Meet Anne Benchimol, vice president of the Amazon’s Jewish Committee for the Beit Yaacov Rebi Meyr Synagogue and PJ Library ambassador in Manaus, Brazil, where the days are warm and humid and the Jewish community is tiny with a big history. “We may live far away from the rest of the tribe,” Benchimol says, “but our community is 200 years old.”

So how did Jews end up in the Amazon?

When rubber was king in Brazil in the 1800s, many Jews from Morocco — including Benchimol’s ancestors — immigrated to take part in the burgeoning industry. In 1824, not long after Brazil became an independent nation, the new Brazilian constitution guaranteed freedom of religion for all citizens. With economic prosperity and the opportunity to practice their faith freely, Brazil seemed like the perfect place for Jews to settle with their families.

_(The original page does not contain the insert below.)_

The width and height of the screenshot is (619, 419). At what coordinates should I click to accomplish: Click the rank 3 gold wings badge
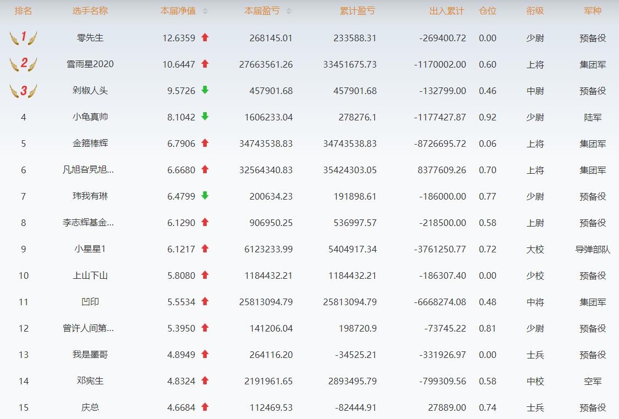pos(23,91)
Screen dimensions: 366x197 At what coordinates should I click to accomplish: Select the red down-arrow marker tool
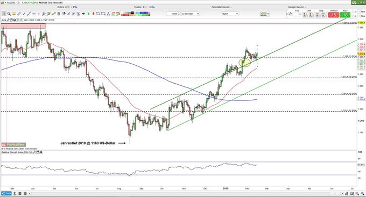click(x=93, y=14)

Unfortunately, that prosperity didn’t last for long. After the rubber industry crashed in 1929, many in the Amazonian Jewish community left to search for new opportunities elsewhere, but those who remained held fast to their traditions and customs. “Jews in the Amazon and Manaus really wanted to preserve their culture,” Benchimol explains, “because when you leave your place of origin, you want to keep your center, your essence.” And their traditions are still being passed down today. “The way we pray is almost the exact same way of praying as our great-great-great-grandparents when they arrived in Brazil,” she points out. “The same music, the same intonation, the same everything. We keep our traditions — and we are very proud of them, by the way — because that’s what we can offer to our kids.”

But it’s not all the community has to offer their children. Thanks to Benchimol, they now offer high-quality Portuguese Jewish books too. Benchimol first heard about PJ Library through her daughter Rebecca, who married an American. “[Rebecca’s] mother-in-law had signed up one of her American grandchildren for PJ Library, so when he was finished with the books, they’d send them on to Rebecca’s son Benjamin,” she explains.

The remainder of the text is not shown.